24:1 Murakami, in his "Handbook of Buddhism," gives the 18 Hīnayāna sects immediately after the Second Council. A fuller list will be found in J.R.A.S for January, 1892, p. 5. It is impossible and un-advisable to burden the memory with what are after all mere names, though some of the sects, the Dharmaguptas, for instance, and the Sarvāstivādins, appear frequently in Chinese Buddhism.

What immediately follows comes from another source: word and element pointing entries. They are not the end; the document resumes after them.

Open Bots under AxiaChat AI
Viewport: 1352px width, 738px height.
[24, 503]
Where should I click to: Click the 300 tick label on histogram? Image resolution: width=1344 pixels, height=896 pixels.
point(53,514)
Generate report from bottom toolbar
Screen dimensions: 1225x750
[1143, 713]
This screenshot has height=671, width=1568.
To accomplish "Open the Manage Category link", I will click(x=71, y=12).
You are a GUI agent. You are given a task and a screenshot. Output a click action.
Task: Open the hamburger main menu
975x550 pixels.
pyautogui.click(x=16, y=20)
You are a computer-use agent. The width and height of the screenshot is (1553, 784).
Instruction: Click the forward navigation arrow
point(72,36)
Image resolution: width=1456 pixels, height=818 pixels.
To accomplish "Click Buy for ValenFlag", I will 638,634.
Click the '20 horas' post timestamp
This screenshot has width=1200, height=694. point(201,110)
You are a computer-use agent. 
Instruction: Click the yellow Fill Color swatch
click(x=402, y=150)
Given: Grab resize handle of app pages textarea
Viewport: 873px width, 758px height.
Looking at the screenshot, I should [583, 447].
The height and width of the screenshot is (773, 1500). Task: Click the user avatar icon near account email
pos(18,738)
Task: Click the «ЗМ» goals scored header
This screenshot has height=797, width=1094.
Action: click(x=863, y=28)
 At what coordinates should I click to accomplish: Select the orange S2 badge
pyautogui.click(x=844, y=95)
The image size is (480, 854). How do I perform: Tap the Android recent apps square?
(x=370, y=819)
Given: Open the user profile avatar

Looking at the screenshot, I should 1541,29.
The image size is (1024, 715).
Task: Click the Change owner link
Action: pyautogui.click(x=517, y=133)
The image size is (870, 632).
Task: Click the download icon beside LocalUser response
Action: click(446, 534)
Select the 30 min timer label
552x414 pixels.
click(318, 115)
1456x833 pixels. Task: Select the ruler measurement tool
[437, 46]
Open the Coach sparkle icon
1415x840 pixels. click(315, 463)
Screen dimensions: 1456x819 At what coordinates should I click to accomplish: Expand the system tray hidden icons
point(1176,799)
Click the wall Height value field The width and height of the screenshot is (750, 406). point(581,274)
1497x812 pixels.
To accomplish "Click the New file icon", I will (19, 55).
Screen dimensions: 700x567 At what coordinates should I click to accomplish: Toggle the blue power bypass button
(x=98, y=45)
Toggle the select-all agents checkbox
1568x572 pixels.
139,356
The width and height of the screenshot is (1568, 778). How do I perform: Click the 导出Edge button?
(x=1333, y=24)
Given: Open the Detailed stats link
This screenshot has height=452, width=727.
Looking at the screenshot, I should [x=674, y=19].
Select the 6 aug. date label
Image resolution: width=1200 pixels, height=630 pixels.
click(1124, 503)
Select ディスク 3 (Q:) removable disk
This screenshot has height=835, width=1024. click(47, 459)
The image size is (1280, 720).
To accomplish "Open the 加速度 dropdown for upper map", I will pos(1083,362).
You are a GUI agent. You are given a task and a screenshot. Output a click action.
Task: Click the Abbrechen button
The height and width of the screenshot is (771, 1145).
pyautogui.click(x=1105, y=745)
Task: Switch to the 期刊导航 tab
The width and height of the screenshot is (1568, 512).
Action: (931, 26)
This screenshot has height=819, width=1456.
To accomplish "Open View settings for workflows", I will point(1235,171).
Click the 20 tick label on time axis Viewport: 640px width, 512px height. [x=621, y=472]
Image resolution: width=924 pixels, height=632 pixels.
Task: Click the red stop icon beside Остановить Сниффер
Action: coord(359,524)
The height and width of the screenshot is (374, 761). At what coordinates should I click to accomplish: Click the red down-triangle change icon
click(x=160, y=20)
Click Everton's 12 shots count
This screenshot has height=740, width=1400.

The followers of the two Vehicles lived side by side for several centuries after Christ: sometimes we have cases of a teacher following the Mahāyāna in his theological speculations, and the Hīnayāna in his tenets on discipline.

24:2 It would almost seem as though, in the interval between the Parinirvana of S’akyamuni and the accession of As’oka, Buddhism in India had lost a great deal of ground, and that it was the patronage of As’oka only that saved S’akyamuni from the oblivion which befel his predecessors in the Buddhaship. Megasthenes describes Brahmanic religious rites and life, but is practically silent about Buddhism.

25:1 Megasthenes was the author of a book, still extant, which gives a very detailed account of the life at the court of Chandragupta.

26:1 These embassies must have been sent in the early part of his reign, soon after his conversion to religion. One of the kings thus approached was Magas, King of Cyrene, who died in B.C. 258. One can see a possible reason for the alliances between As’oka and Antiochus Theos in the fact that the year B.C. 256, in which it was concluded, also saw the establishment of the Parthian kingdom of the Arsacides, and the revolt of Bactria under Diodotus. In such a crisis the friendship of As’oka, who was practically sole ruler of Hindustan (as may be gathered from p. 27 the locations of the inscriptions), must have been of paramount importance to the Seleucid government.